■ JOB 1 ■
In the excerpt below on scene-setting openings, how long can a scene-setting opener run?
■ JOB 2 ■
Translate this sentence from the excerpt below on scene-setting openings into Spanish: "But there is a limit to how much you can put in an introduction."

# START OF SELECTED EXTRACT

A different strategy to dealing with boredom may thus be required. 

The reader is now very tempted to read on, lured by the promise of learning something new. And potentially useful.

Now, sometimes – in fact quite often – opening scene-setting goes on for a bit longer than these examples. I chose these because they were short and suitable for a blog post. The scene setting opener may extend to one, two, three paragraphs. But there is a limit to how much you can put in an introduction. If establishing the context goes on for too long, the reader may wonder what on earth the actual paper is about. Yes, but why am I reading all this? Focus dammit, they may start to think. It is important to move on from the opening scene to tell the reader about the actual paper to come.

The writer may have to add something more a little later in the paper about context. Or immediately. For example in the paper about boredom, the very next section after the intro explains and expands on how boredom is often understood, and how it will be understood and discussed in this paper.

So context. So setting the scene. If you are about to start a new bit of writing, one of the more straightforward things you can do is to write something about the context. And if you also think about how you might come back to the context at the end, this will help you orient the argument you will make in between the intro and outro.

# END OF SELECTED EXTRACT
# START OF DATA ROWS

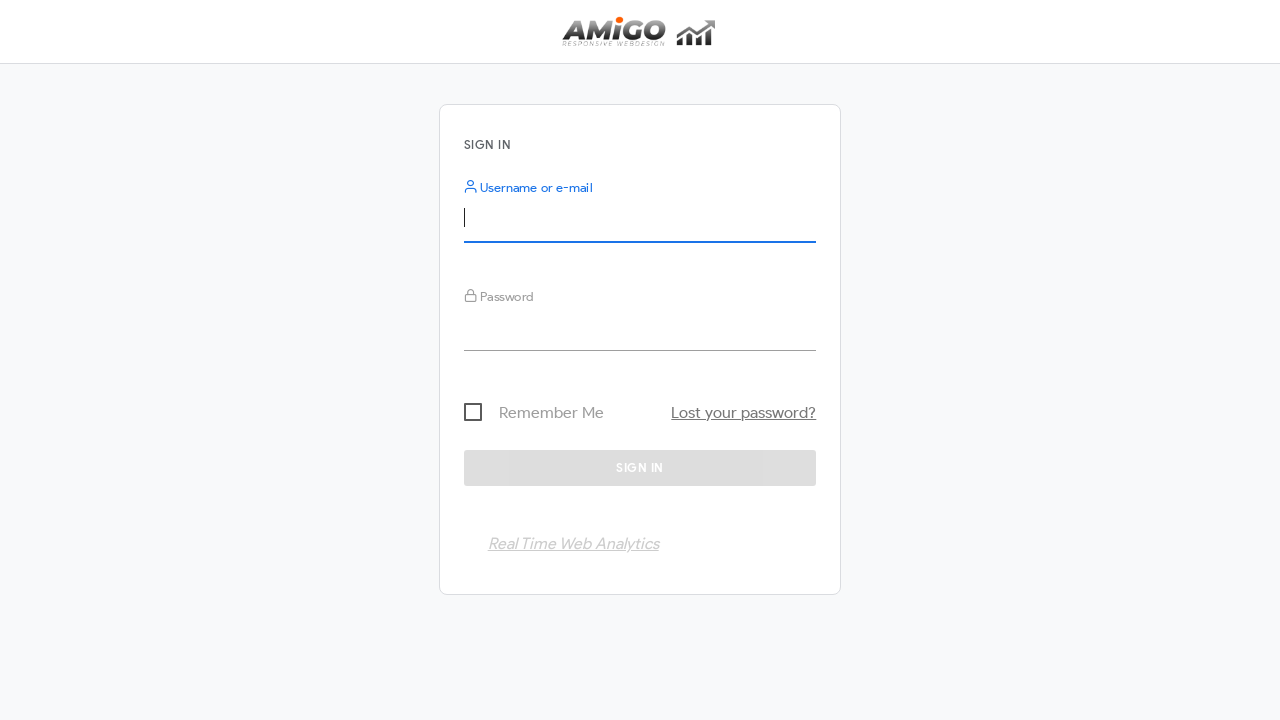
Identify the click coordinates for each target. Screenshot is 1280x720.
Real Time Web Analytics (573, 543)
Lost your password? (743, 412)
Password (499, 296)
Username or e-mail (528, 187)
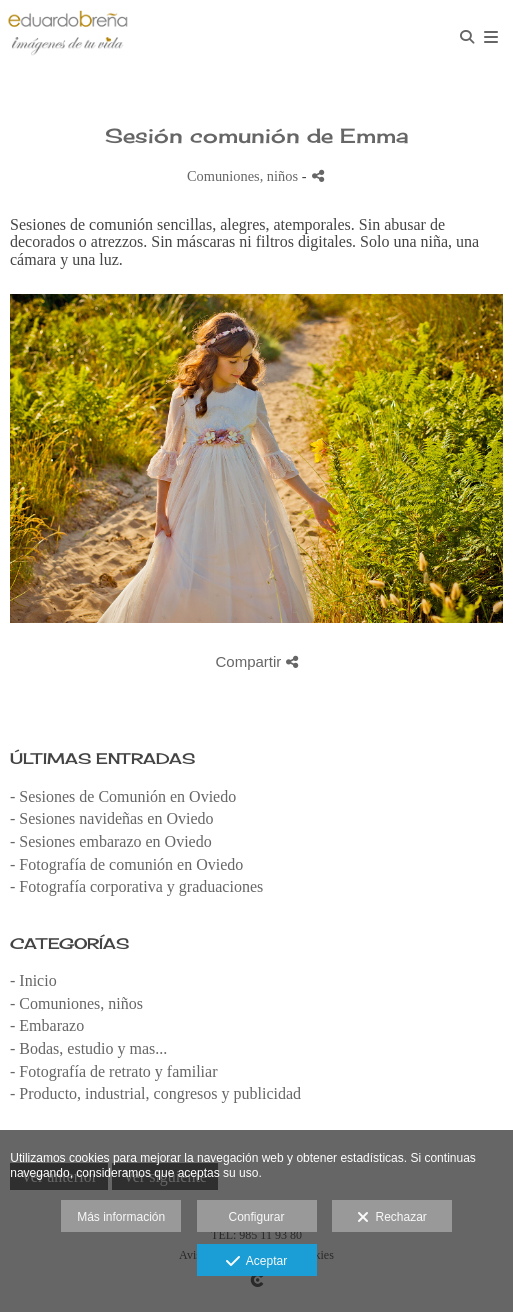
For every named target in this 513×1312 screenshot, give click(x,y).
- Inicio (33, 980)
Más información (121, 1217)
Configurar (256, 1217)
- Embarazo (47, 1025)
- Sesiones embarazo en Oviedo (111, 841)
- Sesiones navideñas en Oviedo (112, 818)
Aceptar (256, 1262)
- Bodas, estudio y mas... (88, 1048)
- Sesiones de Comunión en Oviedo (123, 796)
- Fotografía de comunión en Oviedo (126, 864)
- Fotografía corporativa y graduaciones (136, 886)
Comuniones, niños (242, 176)
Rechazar (392, 1218)
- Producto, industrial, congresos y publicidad (155, 1093)
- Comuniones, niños (76, 1003)
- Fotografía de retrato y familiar (113, 1071)
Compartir (256, 661)
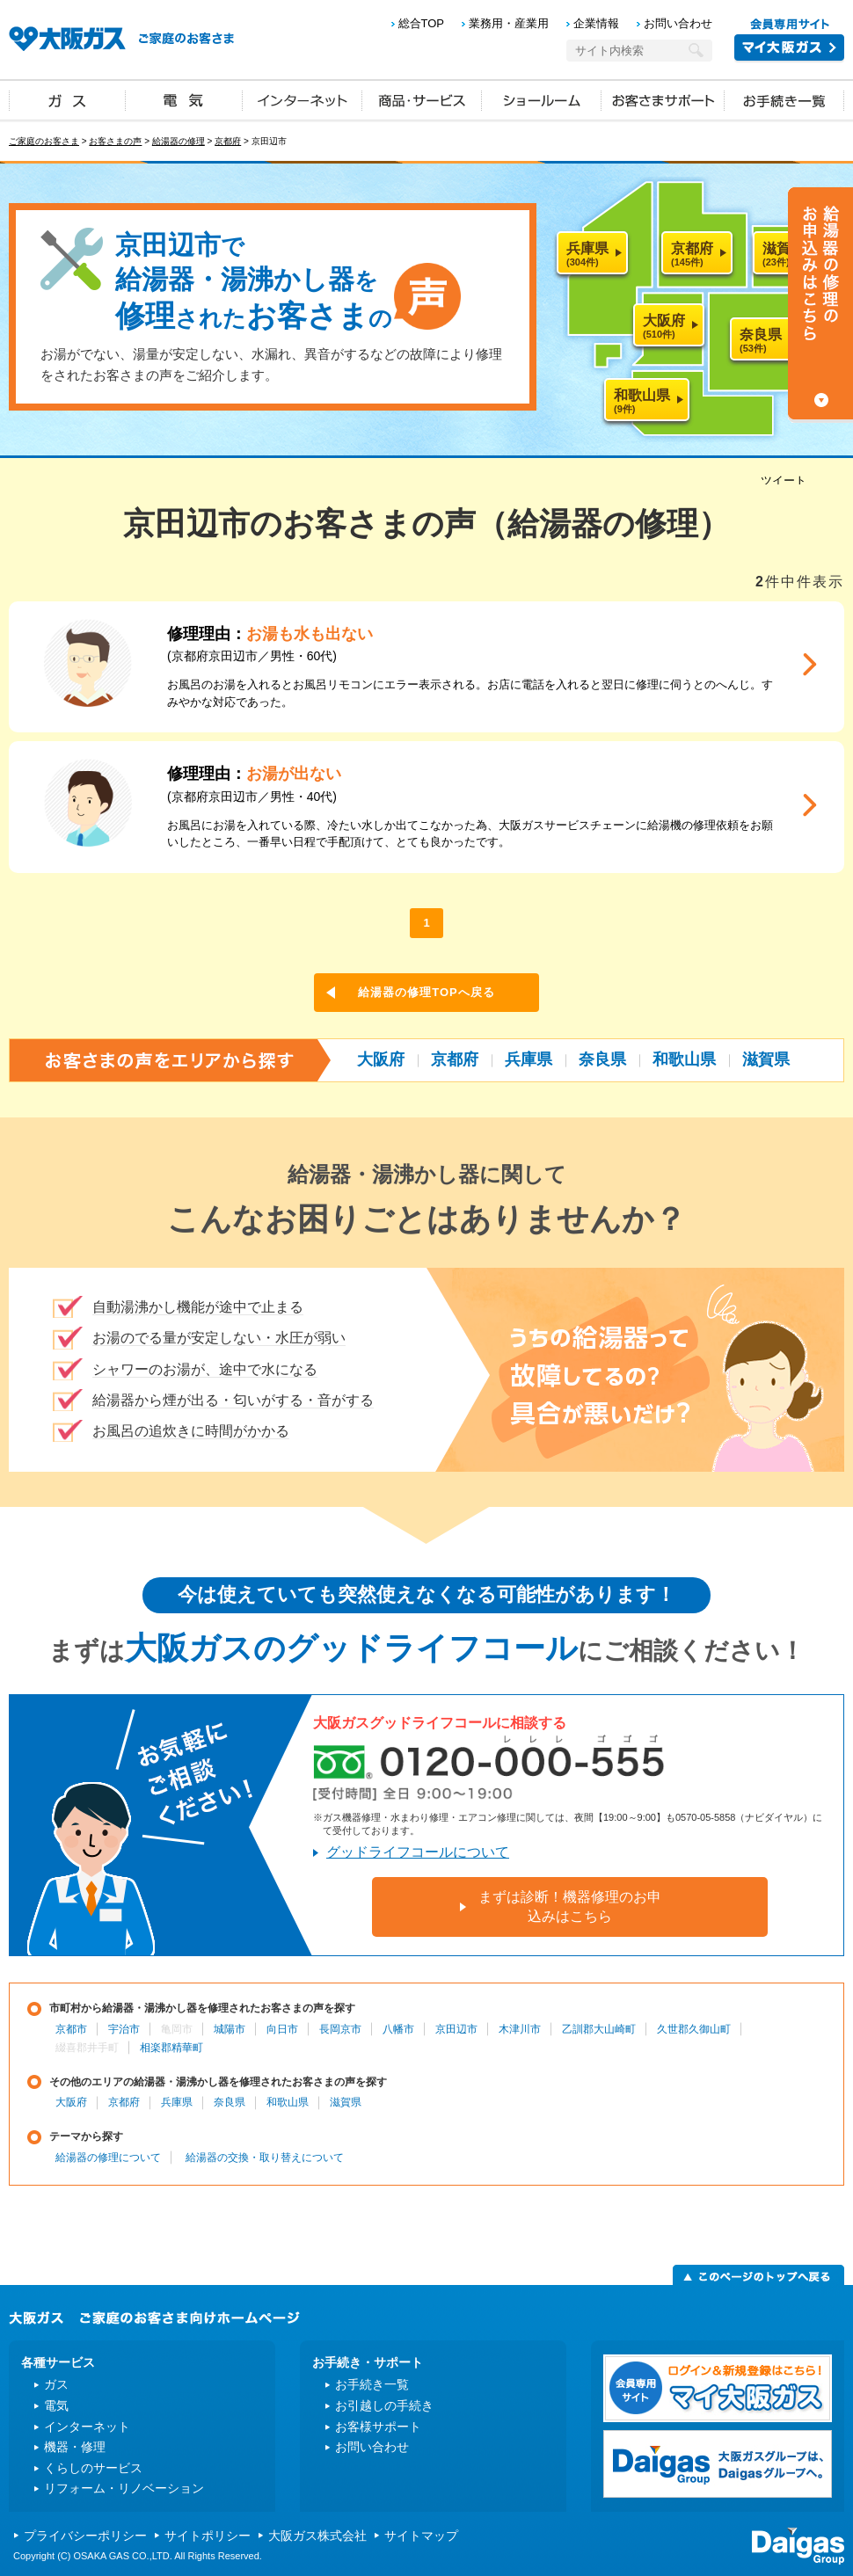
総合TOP (421, 23)
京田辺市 (456, 2029)
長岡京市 (340, 2029)
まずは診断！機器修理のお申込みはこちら (569, 1906)
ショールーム (541, 99)
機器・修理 (75, 2447)
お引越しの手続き (384, 2405)
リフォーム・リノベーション (124, 2488)
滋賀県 (766, 1059)
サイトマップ (421, 2536)
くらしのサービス (93, 2468)
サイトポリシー (207, 2536)
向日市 (282, 2029)
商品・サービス (422, 99)
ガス (68, 99)
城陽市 (229, 2029)
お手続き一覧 (784, 99)
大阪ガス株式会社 (317, 2536)
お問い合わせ (678, 23)
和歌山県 (684, 1059)
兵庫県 (528, 1059)
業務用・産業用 (509, 23)
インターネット (302, 99)
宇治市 (124, 2029)
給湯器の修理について (108, 2157)
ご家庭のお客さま (44, 141)
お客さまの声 (115, 141)
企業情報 (596, 23)
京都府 (228, 141)
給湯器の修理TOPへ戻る (426, 992)
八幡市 (398, 2029)
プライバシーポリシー (85, 2536)
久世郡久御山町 (694, 2029)
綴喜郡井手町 (87, 2047)
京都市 (71, 2029)
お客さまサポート (663, 99)
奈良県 (602, 1059)
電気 (184, 99)
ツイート (783, 480)
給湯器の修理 (178, 141)
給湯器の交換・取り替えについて (265, 2157)
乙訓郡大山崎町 (599, 2029)
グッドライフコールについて (417, 1852)
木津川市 (520, 2029)
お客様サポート (378, 2427)
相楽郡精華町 (171, 2047)
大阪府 (381, 1059)
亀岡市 (177, 2029)
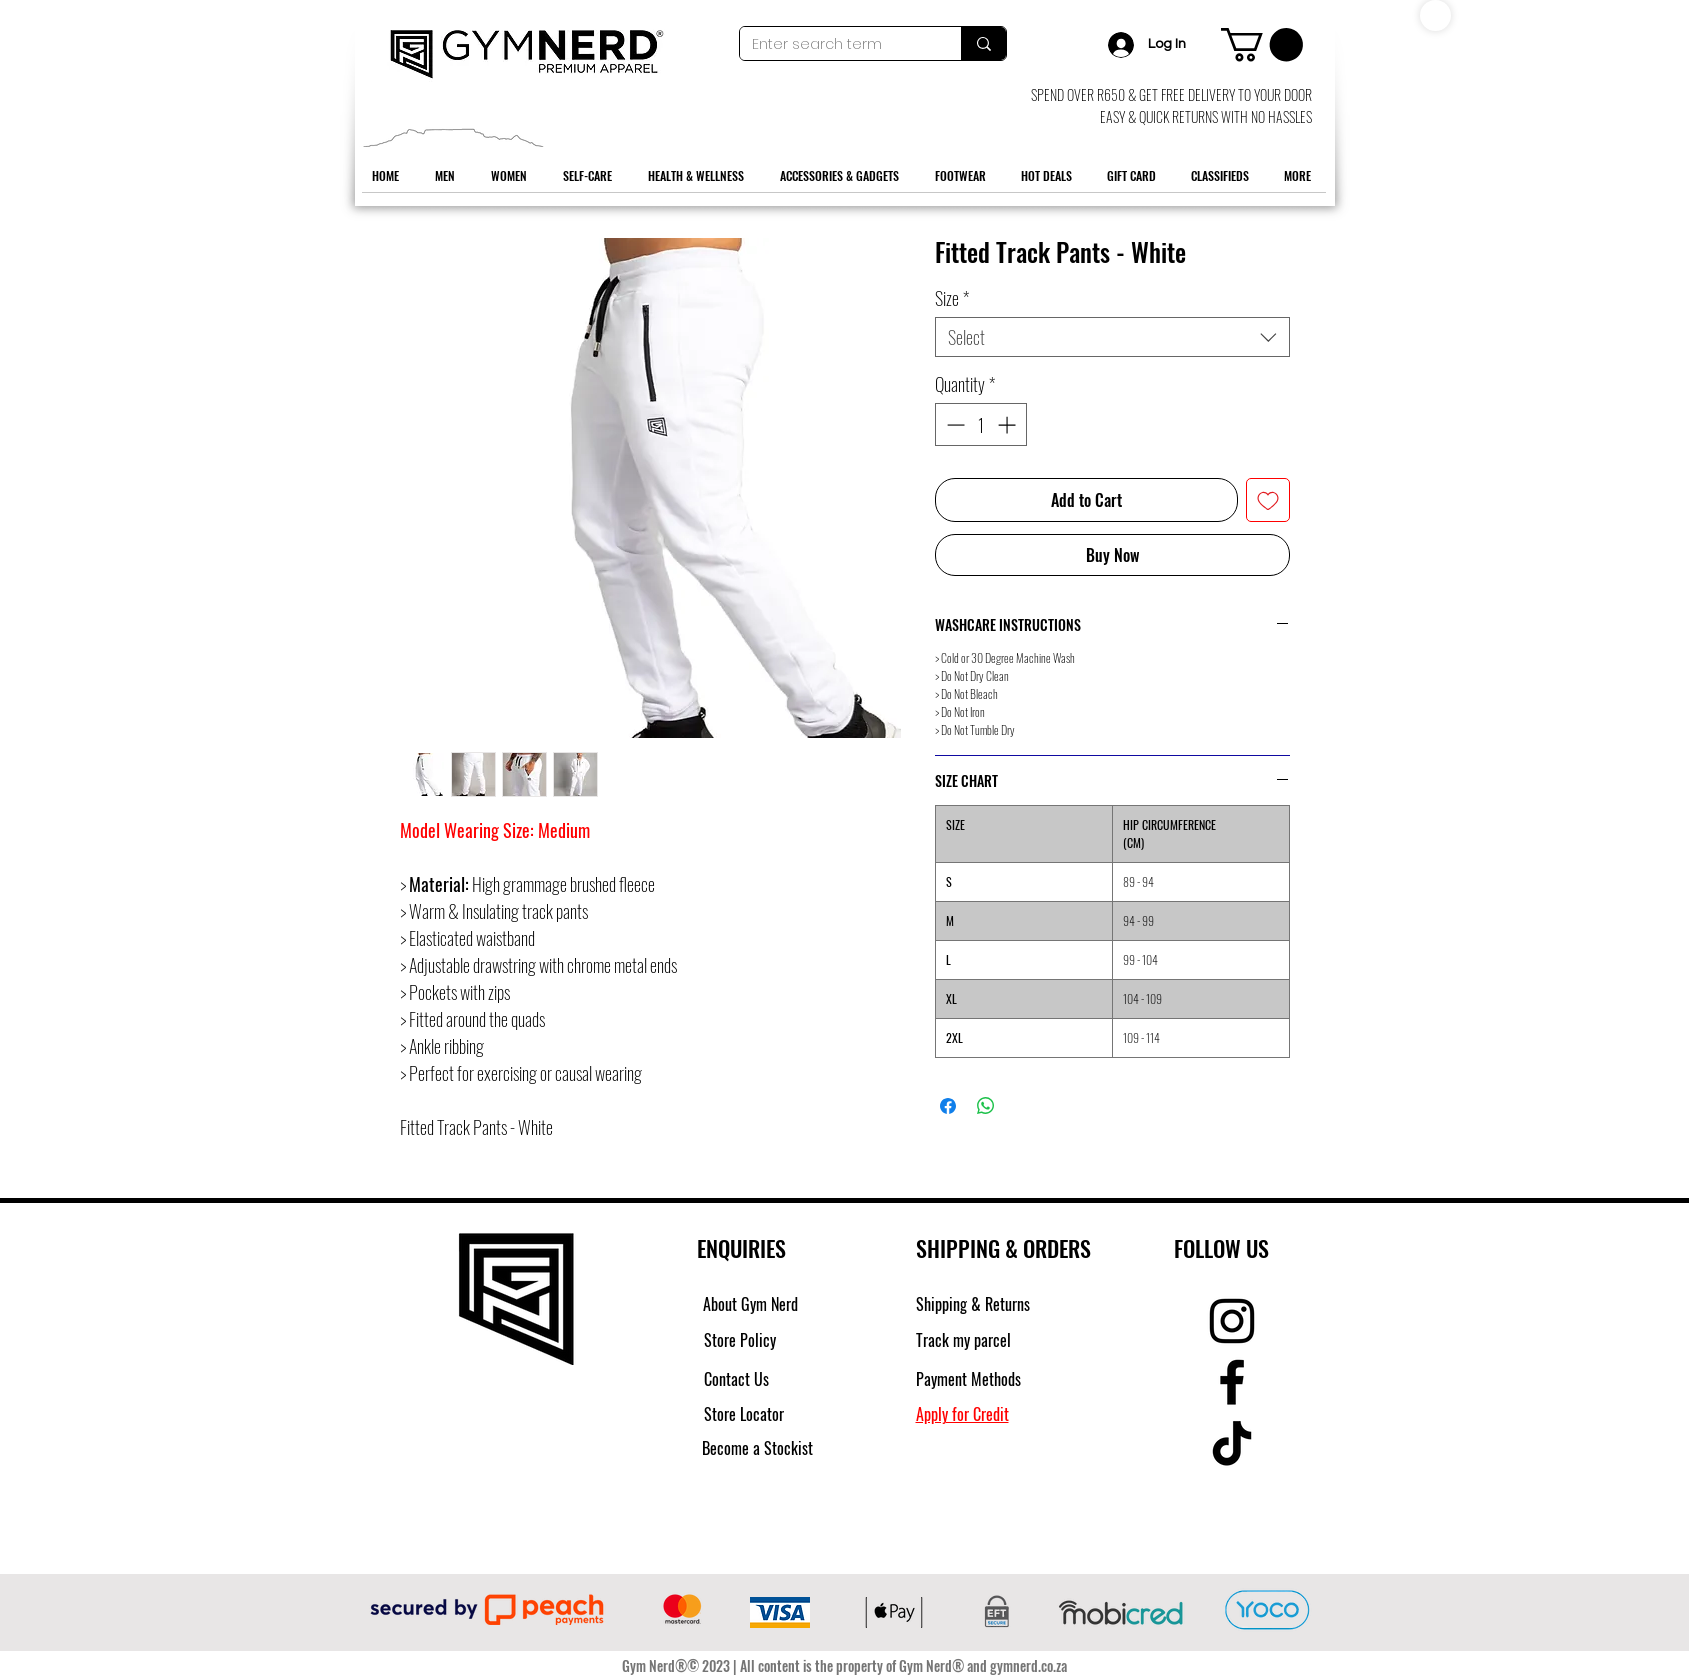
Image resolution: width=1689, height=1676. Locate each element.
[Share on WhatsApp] (986, 1106)
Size (952, 298)
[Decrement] (953, 424)
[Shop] (1435, 15)
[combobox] (1112, 337)
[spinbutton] (981, 424)
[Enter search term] (835, 45)
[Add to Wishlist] (1268, 500)
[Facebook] (1232, 1382)
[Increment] (1008, 424)
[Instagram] (1232, 1321)
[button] (1262, 44)
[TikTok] (1232, 1443)
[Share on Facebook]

# END OF DATA ROWS

■ FULL RESPONSE 1 ■
One, two, or three paragraphs.

■ FULL RESPONSE 2 ■
Pero hay un límite a lo que se puede poner en una introducción.